There are 2 Comments

July 28, 2011 | Stephen Wheeler wrote:

Interesting - but why try to uncover all problems by testing with more than five participants?

Let's assume that we run a study and five participants uncover 85% of the problems - the major ones, as you point out. Let's also assume we're using specific tasks representing the major tasks supported by the product (your shopping cart is a good example).

After our study, we refine or redesign the product to address those major issues. It seems to be highly likely that a) the minor issues we didn't uncover in the first study will go away with the new design and b) new design problems are created by the new design.r

So then we run another study with 5 more users, on this refined design. We'll still uncover issues (point b above), but they'll be increasingly minor. We'll also find that there's less overlap between participants as the problems become edge cases and not major flaws.

On a separate but not unrelated note, I think the debate over "how many users is enough" is partly the result of the fact that some UX researchers believe that when they are running usability studies they are "testing" a product to measure it in terms of numbers of problems, etc., whereas others (myself included) believe that running usability studies is a way to generate design insights on how to improve a product. 


May 11, 2010 | Jon Innes wrote:

Nice clarification Jeff.

(Records):
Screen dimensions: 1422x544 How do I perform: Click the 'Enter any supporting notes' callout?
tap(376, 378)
* * *
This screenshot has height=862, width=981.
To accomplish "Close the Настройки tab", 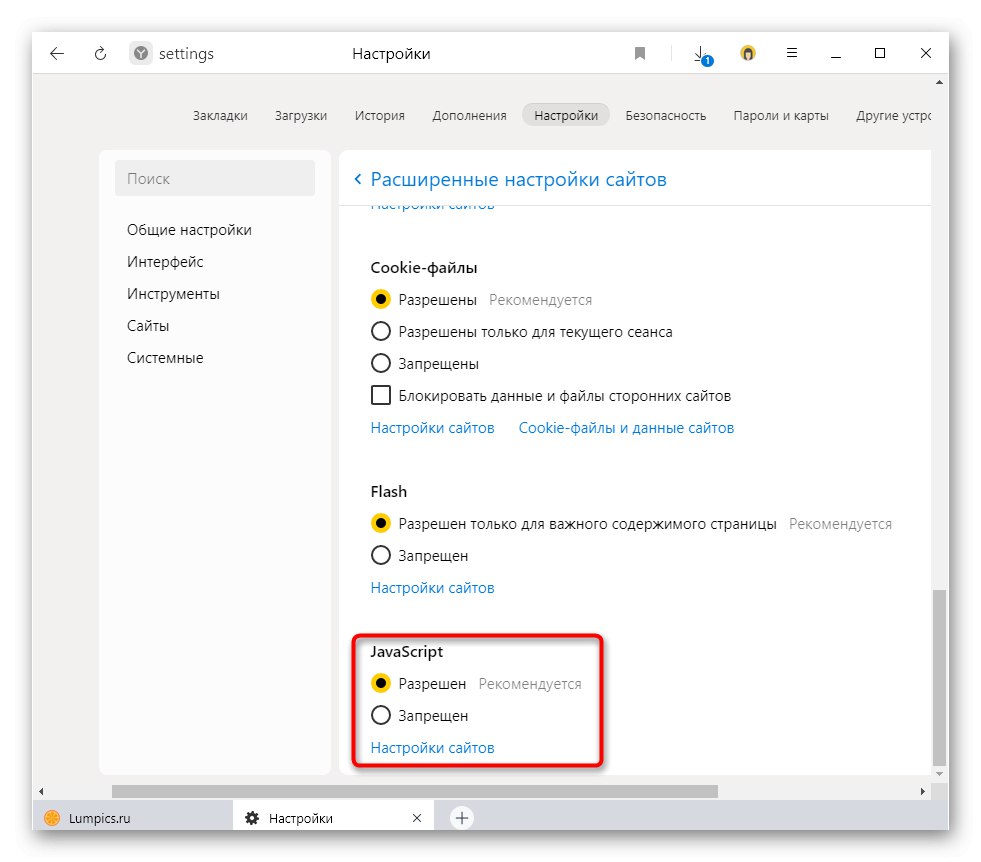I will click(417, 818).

(What you will do):
[a] Reproduce the stretch of the usability-testing comments from "On a separate" through "improve a product.".
[b] Answer these questions from the usability-testing comments:
(i) What share of the problems does the first comment assume five participants uncover?
(ii) On what date was the comment by Jon Innes posted?
(iii) How many more users take part in the follow-up study on the refined design?

(Problem solutions):
[a]
On a separate but not unrelated note, I think the debate over "how many users is enough" is partly the result of the fact that some UX researchers believe that when they are running usability studies they are "testing" a product to measure it in terms of numbers of problems, etc., whereas others (myself included) believe that running usability studies is a way to generate design insights on how to improve a product.

[b]
(i) 85%
(ii) May 11, 2010
(iii) 5